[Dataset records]
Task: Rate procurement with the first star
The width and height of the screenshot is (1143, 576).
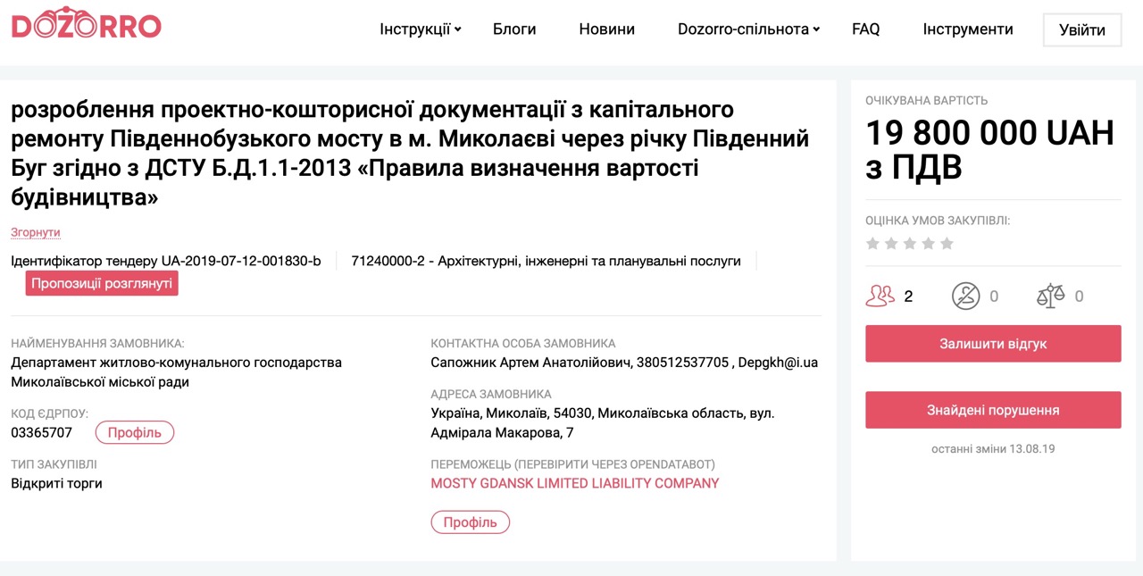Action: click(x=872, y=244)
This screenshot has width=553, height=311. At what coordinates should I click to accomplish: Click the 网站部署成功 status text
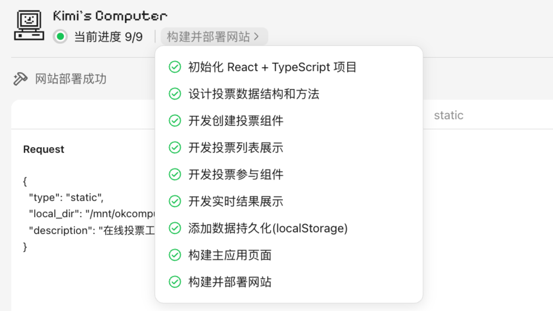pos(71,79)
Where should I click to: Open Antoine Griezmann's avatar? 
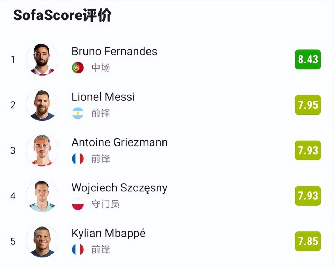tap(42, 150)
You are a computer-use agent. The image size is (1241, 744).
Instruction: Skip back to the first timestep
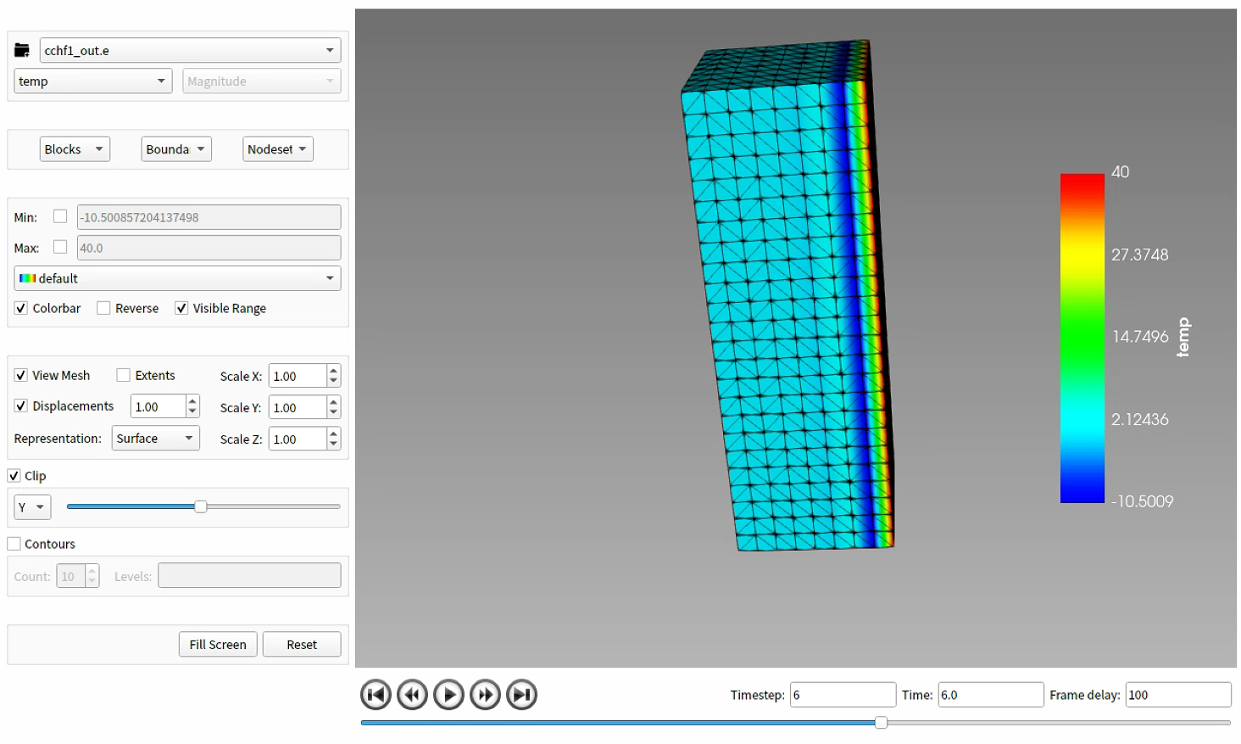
--
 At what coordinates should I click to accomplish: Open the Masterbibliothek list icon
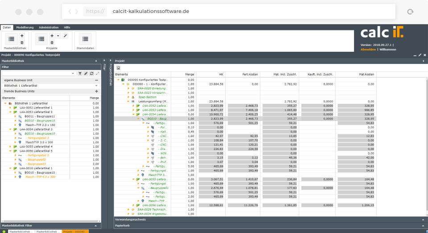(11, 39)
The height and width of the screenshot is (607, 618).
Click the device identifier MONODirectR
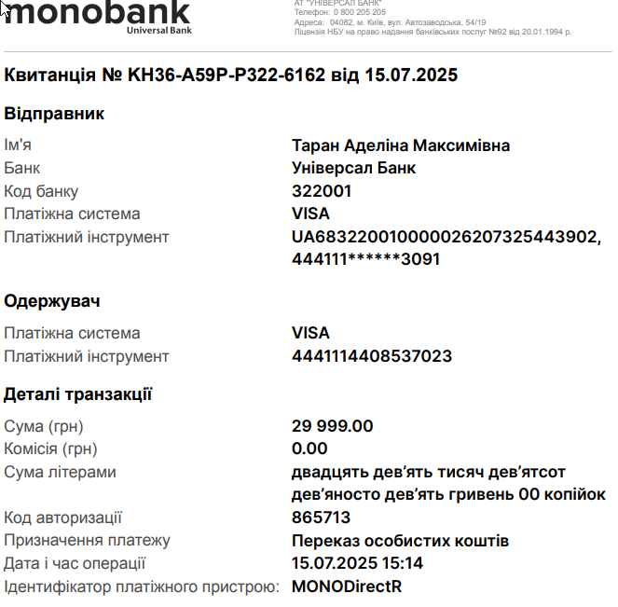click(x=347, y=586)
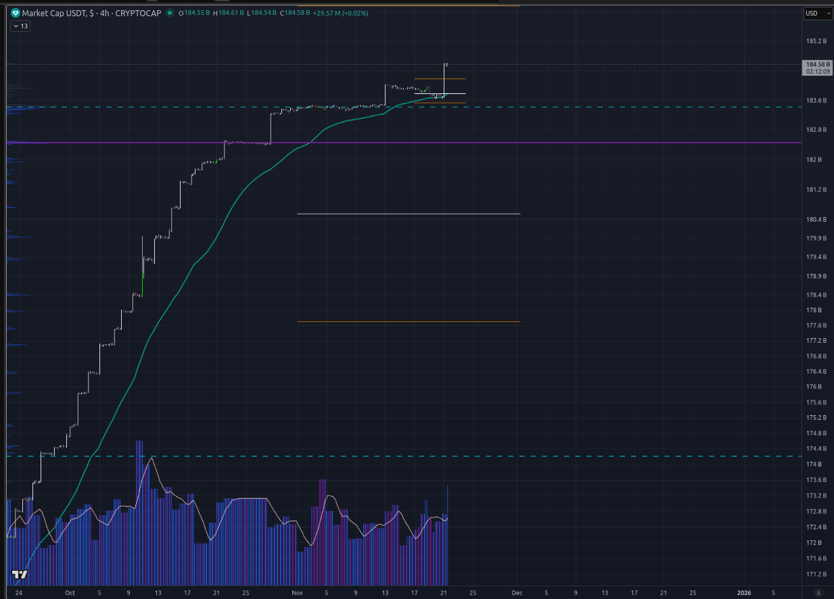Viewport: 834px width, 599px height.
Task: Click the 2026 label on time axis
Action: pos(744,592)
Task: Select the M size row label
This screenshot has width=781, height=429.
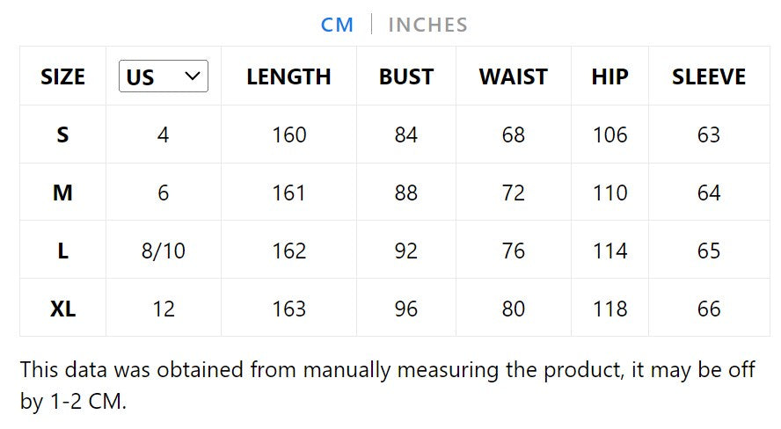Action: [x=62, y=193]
==
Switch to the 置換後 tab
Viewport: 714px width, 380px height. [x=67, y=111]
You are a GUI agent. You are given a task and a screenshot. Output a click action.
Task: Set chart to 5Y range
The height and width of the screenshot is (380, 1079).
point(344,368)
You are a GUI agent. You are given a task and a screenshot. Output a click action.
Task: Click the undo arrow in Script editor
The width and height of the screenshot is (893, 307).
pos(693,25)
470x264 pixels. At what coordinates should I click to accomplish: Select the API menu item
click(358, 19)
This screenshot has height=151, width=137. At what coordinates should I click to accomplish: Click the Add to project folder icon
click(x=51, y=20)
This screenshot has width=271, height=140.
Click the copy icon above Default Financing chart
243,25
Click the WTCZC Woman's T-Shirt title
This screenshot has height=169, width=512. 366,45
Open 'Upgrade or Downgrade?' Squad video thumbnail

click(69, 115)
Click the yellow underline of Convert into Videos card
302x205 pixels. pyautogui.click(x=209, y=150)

Activity:
Out of the data above, transcribe exactly and only the lines starting with the line that has "You are a computer-use" and going on through the line that has "Instruction: Skip back to the first timestep", both included.

Solution below:
You are a computer-use agent. The image size is (1241, 744).
Instruction: Skip back to the first timestep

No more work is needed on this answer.